Para as origens do canibal mais famoso do cinema, Ilan Eshkeri e Shigeru Umebayashi investiram em muitas cordas, algumas densas, outras mais suaves, tal qual o desenvolvimento sonoro do filme, inicialmente mais soturno e mais brando ao posso que as histórias se desdobram. Ao longo de todo o material, Bach é o grande destaque, da mesma maneira que as trilhas anteriores deste universo. As Variações Goldberg, conjunto que teria sido escrito para um conde chamado Kerman Karl Keyserling, uma das obras mais famosas e respeitadas do músico alemão que foi regente e cravista, além de mestre da composição.
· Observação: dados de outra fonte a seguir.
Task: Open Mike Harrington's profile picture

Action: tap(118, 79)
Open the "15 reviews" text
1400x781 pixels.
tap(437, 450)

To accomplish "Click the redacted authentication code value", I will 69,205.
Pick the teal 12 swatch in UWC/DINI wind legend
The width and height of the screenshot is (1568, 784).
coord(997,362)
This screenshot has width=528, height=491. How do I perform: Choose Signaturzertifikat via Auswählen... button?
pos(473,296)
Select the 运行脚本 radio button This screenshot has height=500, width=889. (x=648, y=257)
Essa é a penúltima trilha do universo específico de Hannibal, novamente retomado nas trilhas de Brian Reitzell para as três temporadas da série que leva o nome do personagem, sem sobrenome.
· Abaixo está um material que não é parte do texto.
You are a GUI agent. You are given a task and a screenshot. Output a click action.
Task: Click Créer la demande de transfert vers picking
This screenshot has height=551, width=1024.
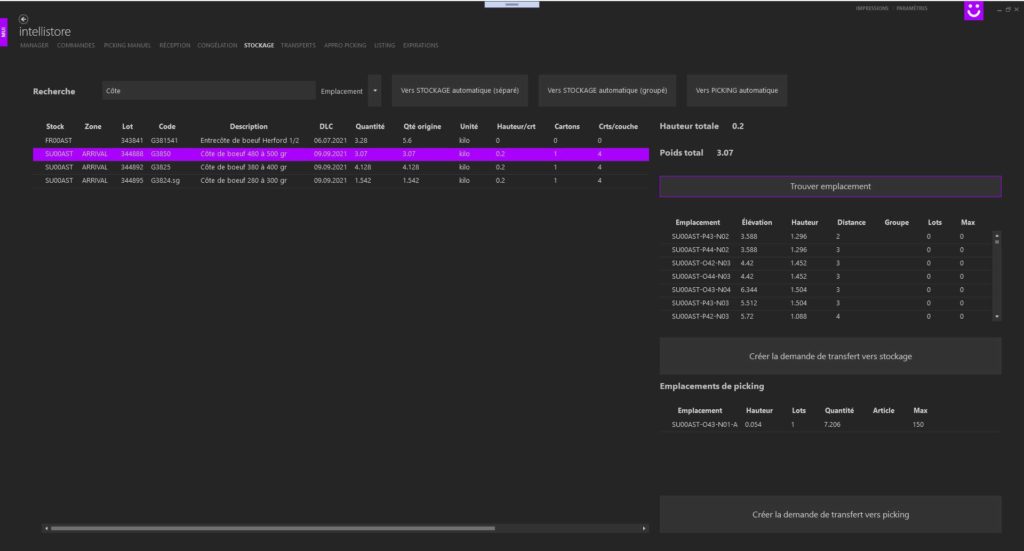pyautogui.click(x=830, y=514)
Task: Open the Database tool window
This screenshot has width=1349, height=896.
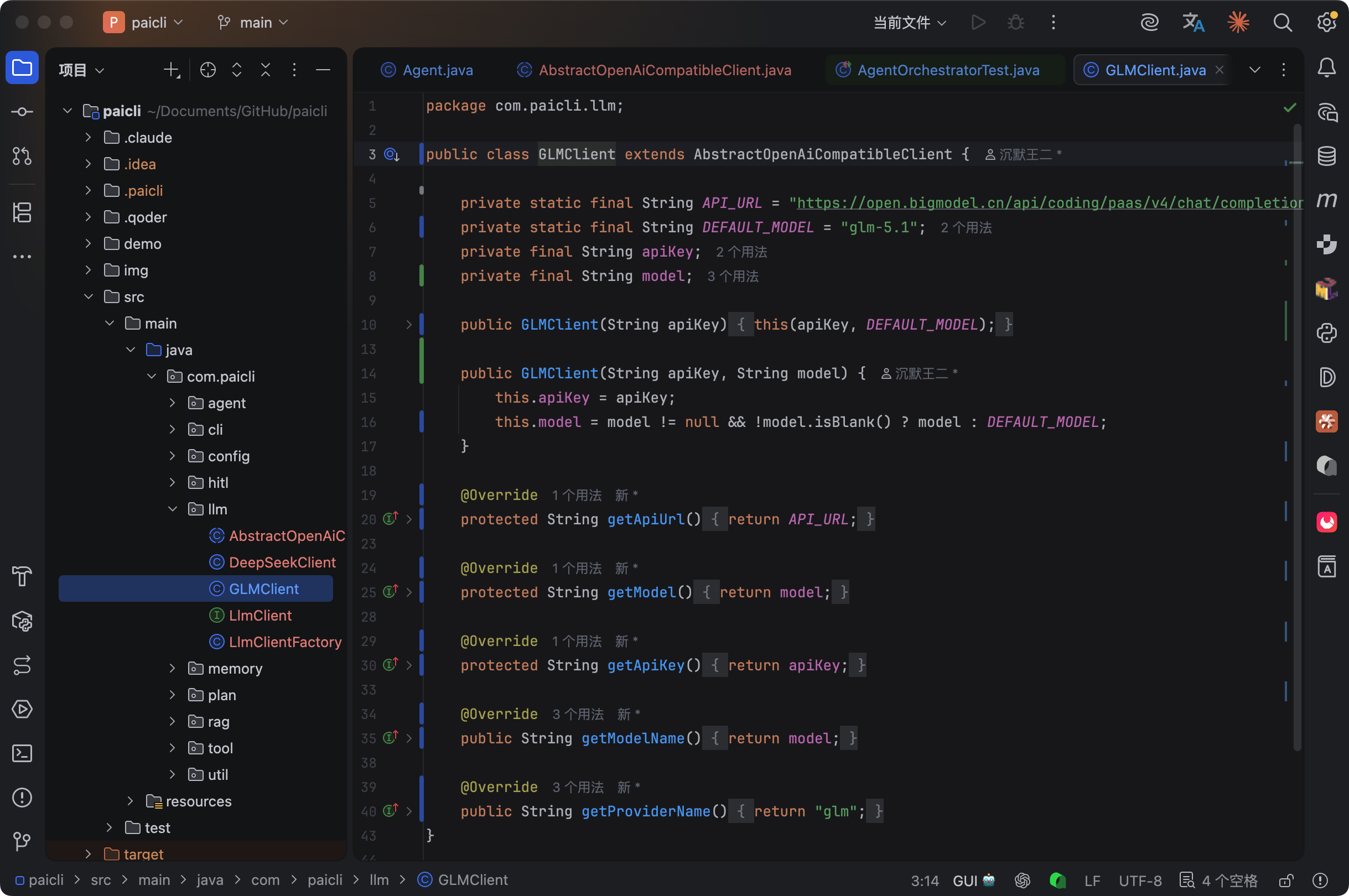Action: tap(1326, 156)
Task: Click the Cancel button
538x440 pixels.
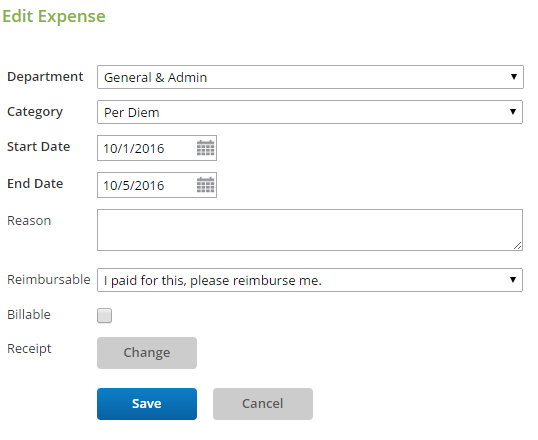Action: click(x=263, y=404)
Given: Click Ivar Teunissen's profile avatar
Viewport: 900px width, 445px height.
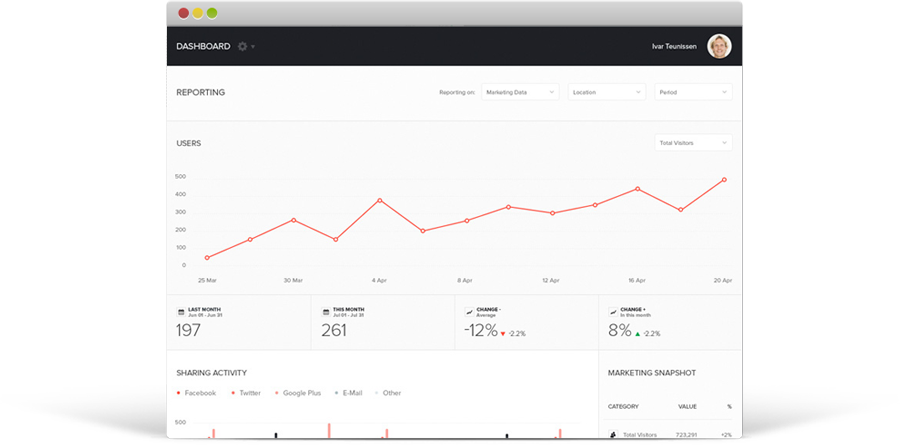Looking at the screenshot, I should click(719, 46).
Música de bastante densidade em seus três anos, a textura para a abordagem televisiva é um retumbante trabalho de qualidade musical, mas que funciona quase que exclusivamente em simbiose com os episódios da série, funcionando pouco para uma audição dissociada, como os trabalhos de Shore e Zimmer, conteúdos que cabem tranquilamente como acompanhamento sem precisar associação com as imagens. Na primeira temporada, metais e cordas, poucos investimentos em sopro, afinal, quem assistiu a série sabe que a produção evita jumpscare e coisas do tipo, preferindo as sutilezas. Além de inserir sonoridades japonesas ao longo da segunda temporada, Reitzell trouxe sinos, gamelons e materiais da Indonésia. O estilo continua em sua terceira incursão, sempre com piano em tom sinistro e metais que ajudam na construção da atmosfera de horror e sofisticação que mesclam a audiovisualidade em Hannibal.
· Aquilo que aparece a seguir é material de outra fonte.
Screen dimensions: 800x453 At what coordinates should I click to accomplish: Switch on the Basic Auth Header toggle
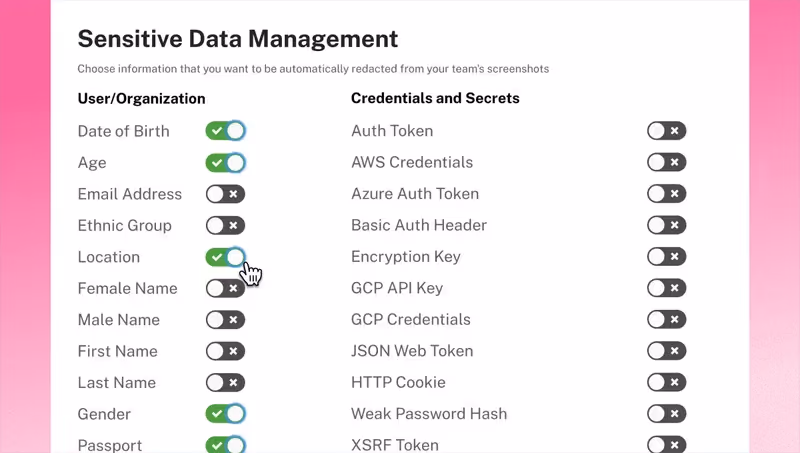666,225
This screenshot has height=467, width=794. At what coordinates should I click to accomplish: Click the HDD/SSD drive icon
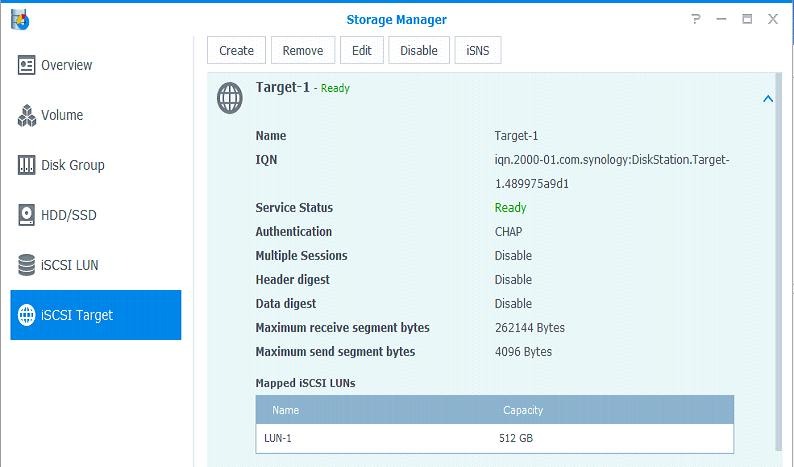(27, 215)
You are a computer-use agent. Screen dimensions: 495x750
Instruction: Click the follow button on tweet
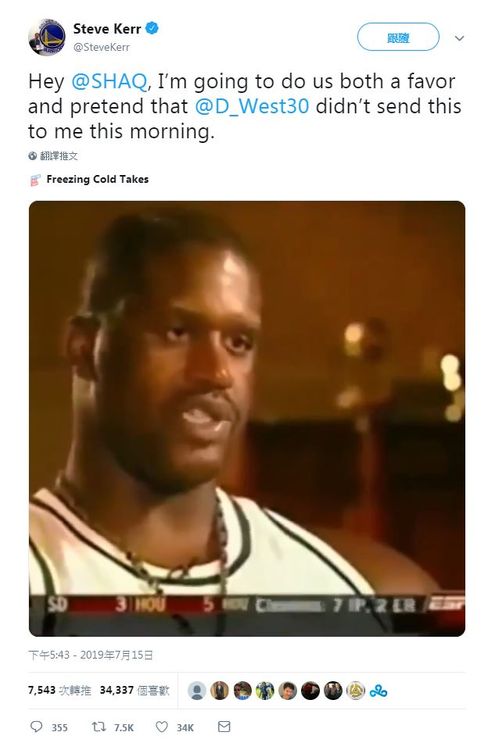(x=398, y=37)
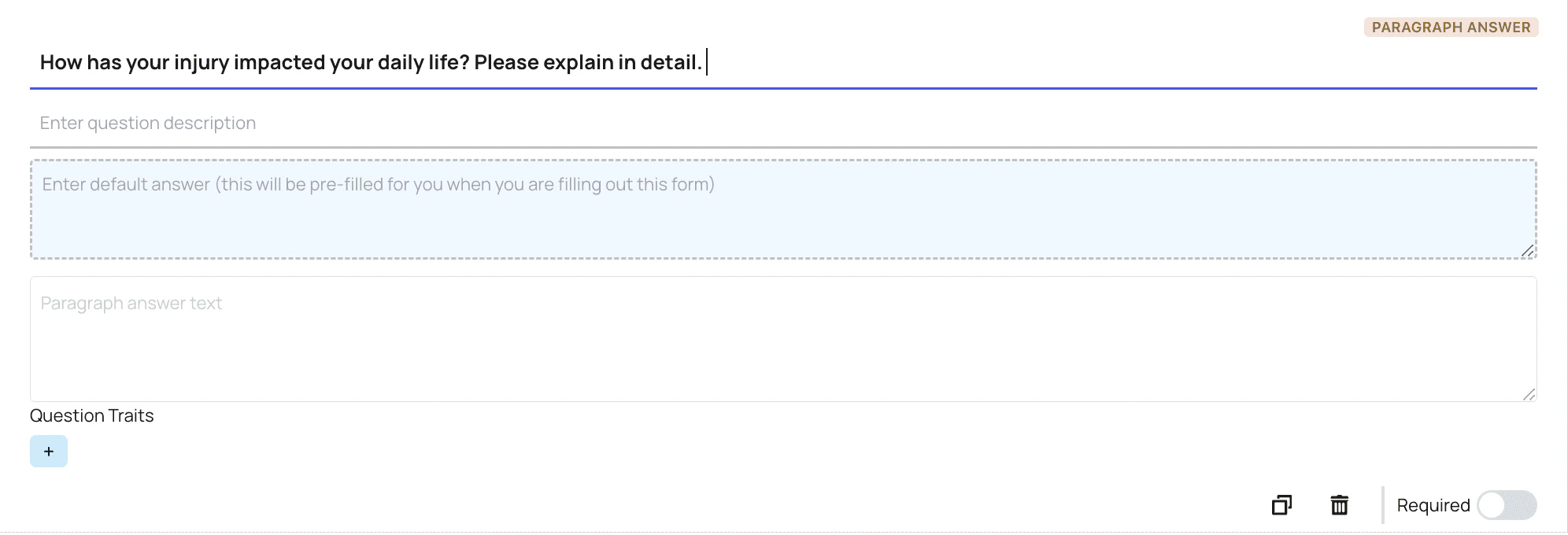Focus the question title input field
This screenshot has width=1568, height=535.
(783, 63)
Com bastante experiência em games e trilhas sonoras, Brian Reitzell também foi músico de uma banda de punk, sonoridade anárquica que ganha tons obscuros e inquietos no desenvolvimento da engenhosa composição para Hannibal. Seu trabalho é constantemente associado ao estilo experimental de John Zorn, com traços consideráveis de Philip Glass. Observada por um viés hierárquico, como mencionado na abertura desta panorâmica reflexão, a trilha sonora de Howard Shore para O Silêncio dos Inocentes é operística, intensa, incomparável, forte dentro e fora do filme, uma obra-prima da trilha sonora moderna, seguida do trabalho de Hans Zimmer, compositor que mescla clássicos com produções originais, dando ao ouvinte um presente, isto é, a voz de Anthony Hopkins narrando algumas passagens suntuosas. O trabalho de Brian Reitzell para a série de tv, apesar de funcionar pouco dissociado, como já dito, tem alguns pontos bem eficientes, mesmo que parcos, melhores que os trabalhos de Danny Elfman e da dupla Ilan Eshkeri e Shigeru Umebayashi para Dragão Vermelho e Hannibal – A Origem do Mal, respectivamente, materiais com alguns excelentes momentos, mas resultado geral irregular.

O Compositor Brian Reitzell 

Por questões editoriais, isto é, de recorte, a trilha básica de Jeff Russo para a primeira temporada de Clarice e o trabalho de Michel Rubini e The Reds, para Caçadores de Assassinos, não foram inseridos nesta análise panorâmica.